Der Senat streicht die Stelle des Fahrradbeauftragten. Vertreter von Fahrradverbänden kritisieren das - und fordern sogar eine hauptamtliche Stelle.

Das sind dem Senat die liebsten Fahrräder. Bild: dpa

Die Senatspläne sind kühn: 20 Prozent aller Wege in Berlin sollen im Jahre 2025 mit dem Fahrrad zurückgelegt werden. Dieses Ziel erscheint noch ehrgeiziger vor dem Hintergrund einer anderen Entscheidung: Die Stelle des Fahrradbeauftragten wird nach fast einjähriger Suche nicht neu besetzt. Stattdessen soll von nun an Verkehrsstaatssekretär Christian Gaebler (SPD) die Interessen der radelnden Stadt vertreten.
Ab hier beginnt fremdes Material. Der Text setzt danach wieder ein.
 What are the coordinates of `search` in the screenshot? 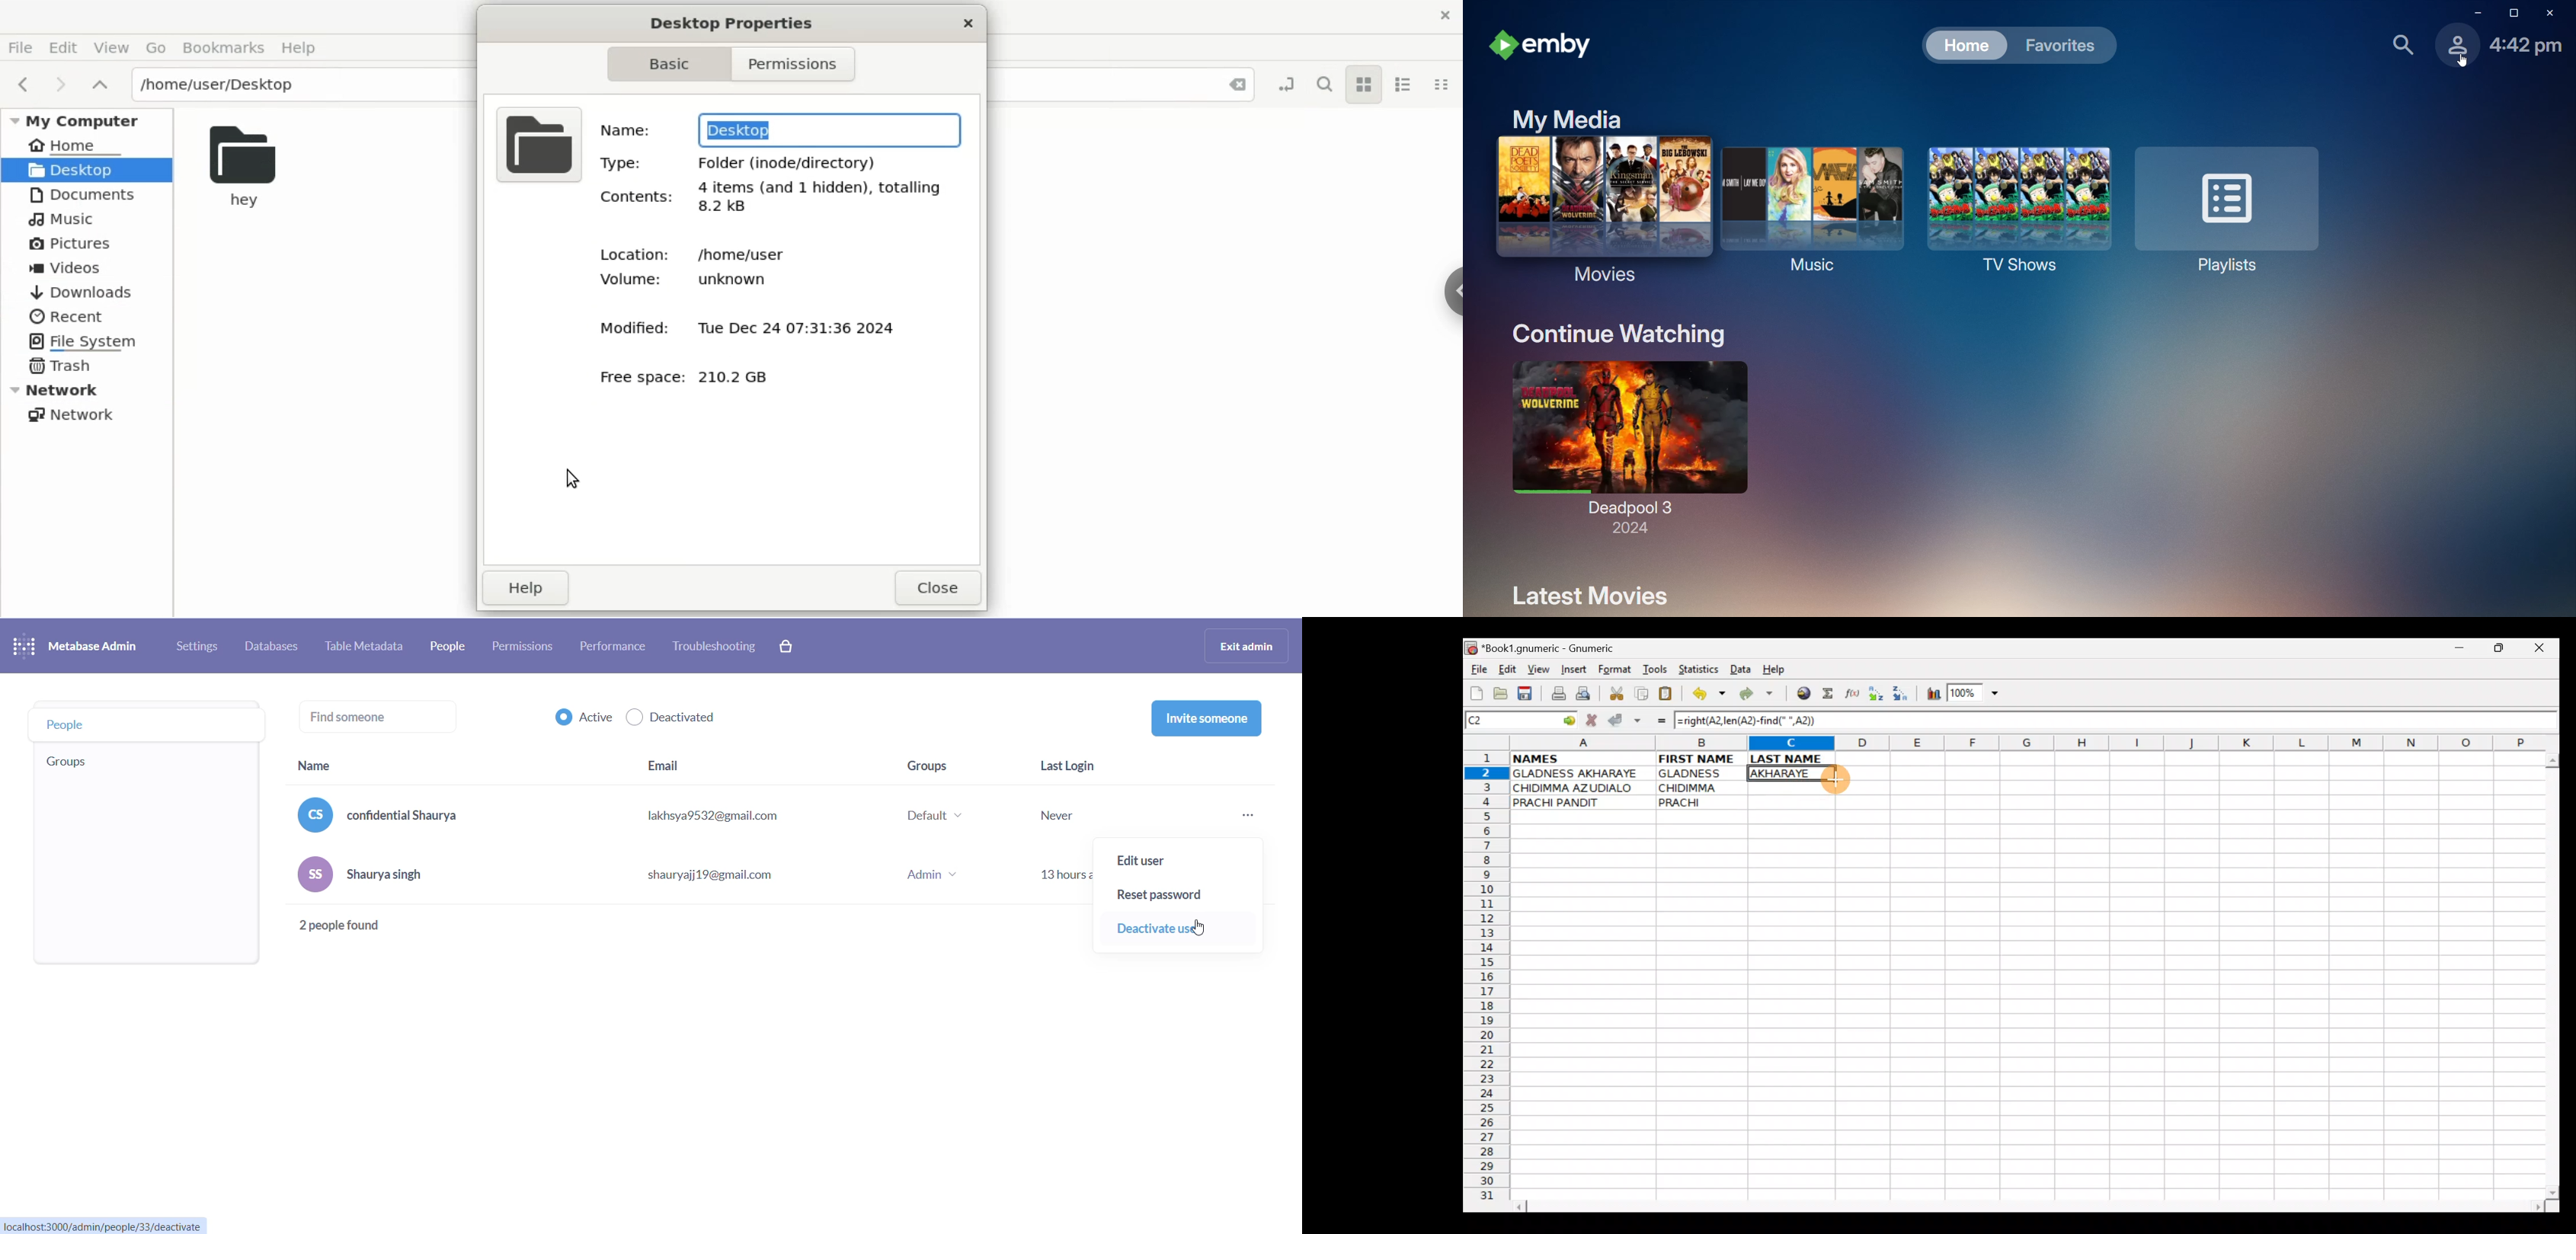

„Der Posten des Radverkehrsbeauftragten wird in dieser Legislaturperiode nicht mehr besetzt“, sagte die Sprecherin der Senatsverkehrsverwaltung, Petra Rohland, der taz. Damit bestätigte die Behörde bereits, was eine mündliche Anfrage der Grünen-Fraktion nahegelegt hatte: Die Suche wird eingestellt, die Stelle de facto gestrichen. Die Behörde begründet das mit der Schwierigkeit, einen Nachfolger oder eine Nachfolgerin für den Posten zu finden, für den nur eine geringe Aufwandsentschädigung gezahlt wird. Zudem würden die Belange der RadfahrerInnen und FußgängerInnen in der Verkehrsverwaltung „gleichwertig“ berücksichtigt. Man habe „in allen Bereichen“ Personal, das sich damit beschäftigt“, so Rohland.
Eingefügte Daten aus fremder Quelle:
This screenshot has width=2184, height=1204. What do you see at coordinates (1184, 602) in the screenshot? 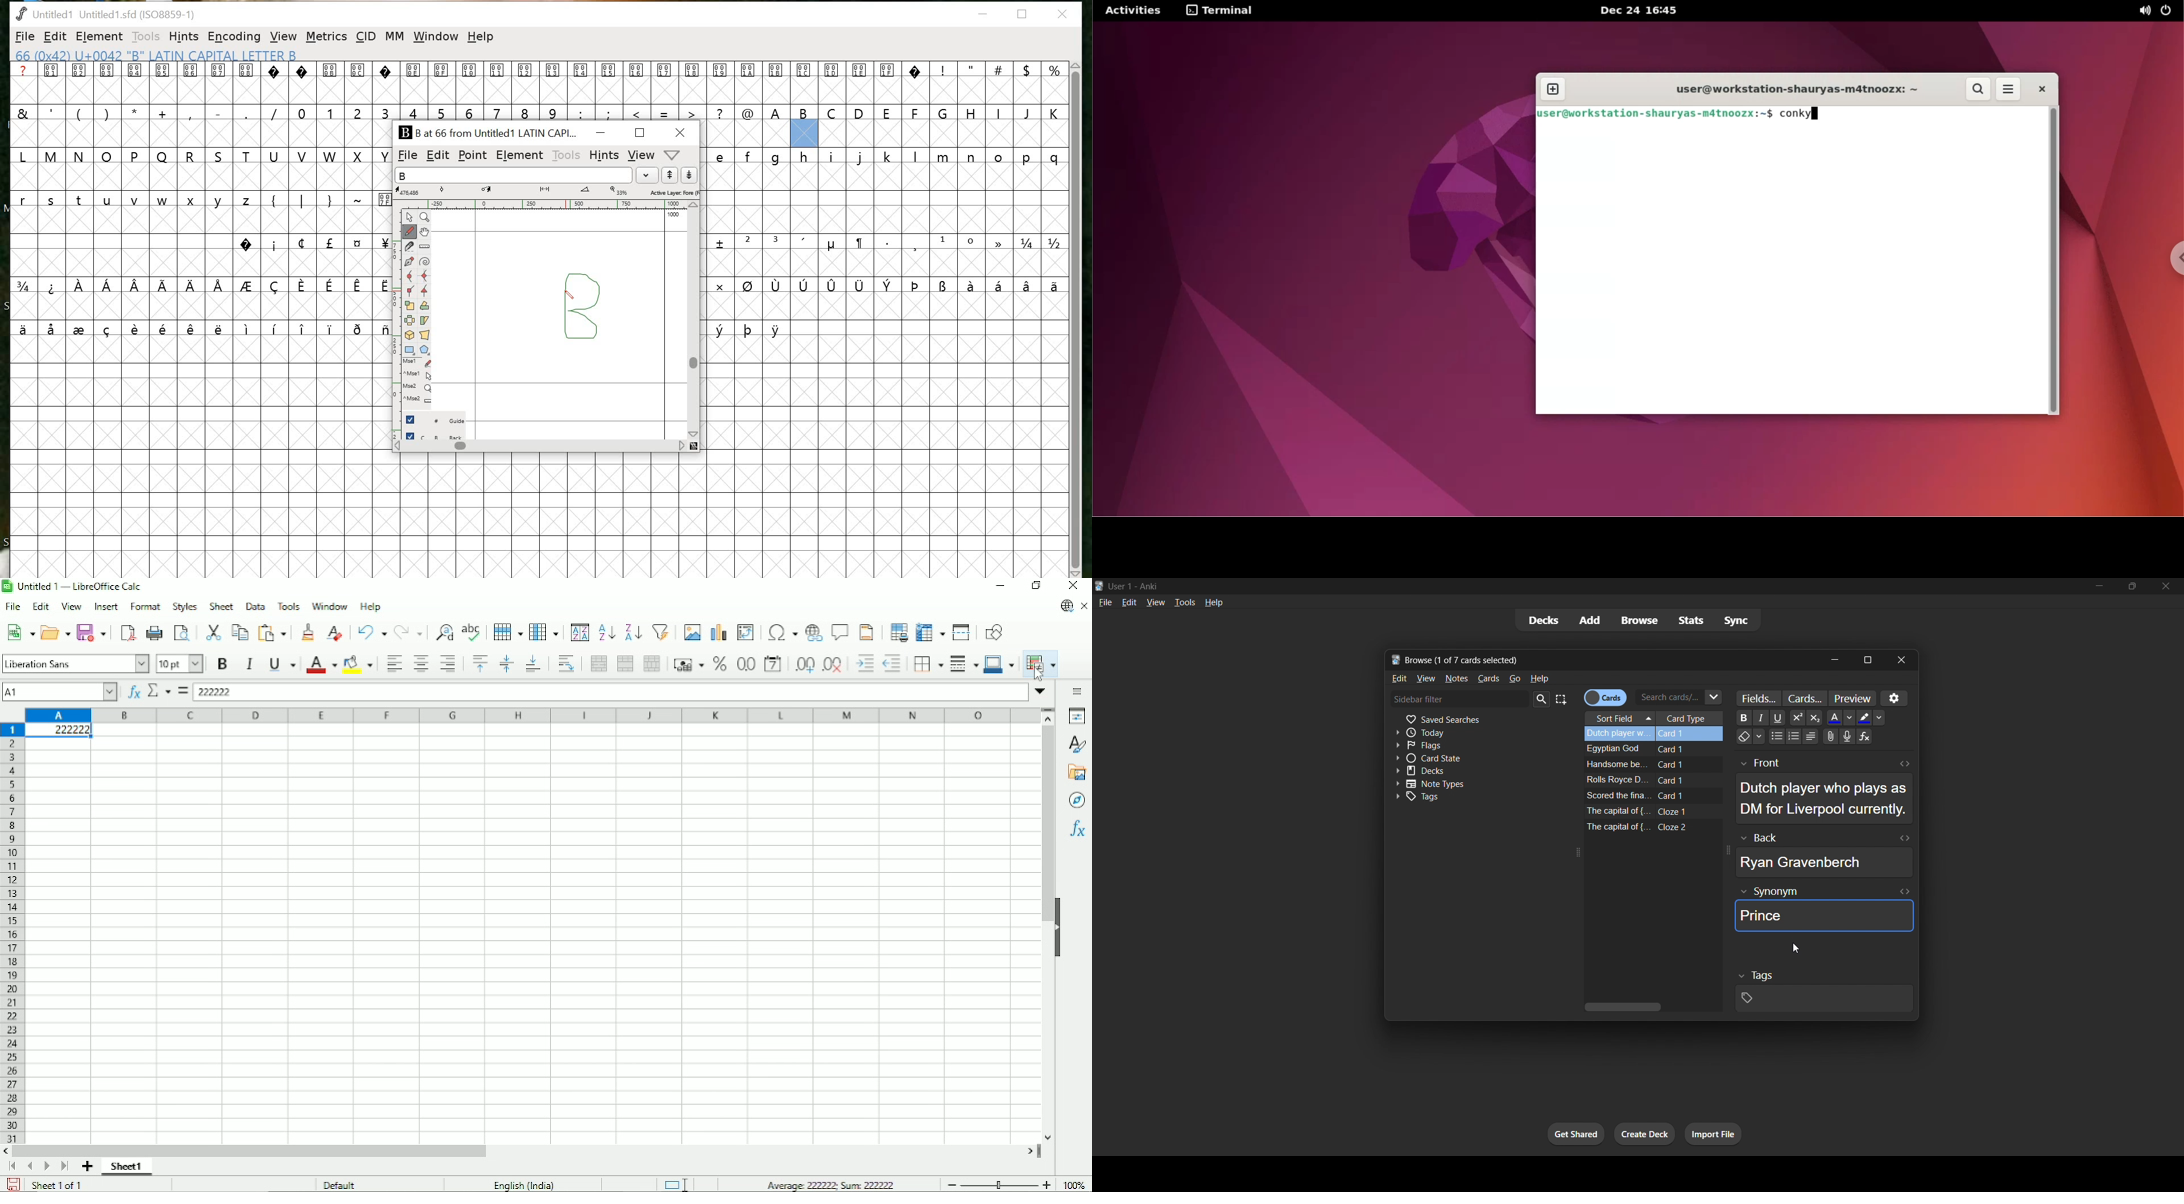
I see `tools` at bounding box center [1184, 602].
„Ich finde diese Entscheidung misslich“, sagte der verkehrspolitische Sprecher der Grünen, Stefan Gelbhaar, der die Anfrage gestellt hatte, zur taz. „Der Fahrradverkehr in der Stadt hat sich verdoppelt und gleichzeitig wird der Posten des Fahrradbeauftragten gestrichen.“ Die Stelle sei wichtig, da der Fahrradbeauftragte einen Blick von außen habe und als Ansprechpartner für die radelnde Bevölkerung gegenüber der Politik Probleme im Radverkehr aufzeigen könne.

Wie nötig diese Funktion ist, macht ein Blick auf die Statistik deutlich: Der Anteil der Radfahrer im Straßenverkehr liegt bei bis zu 15 Prozent – Tendenz weiter steigend. Gleichzeitig erhöhte sich im vergangenen Jahr die Zahl der Unfälle mit Fahrradbeteiligung um 19 Prozent. Die größte Gefahr für Radfahrer gehe von rechts abbiegenden Autos bei Kreuzungen aus, hatte Verkehrssenator Michael Müller (SPD) Anfang September gesagt.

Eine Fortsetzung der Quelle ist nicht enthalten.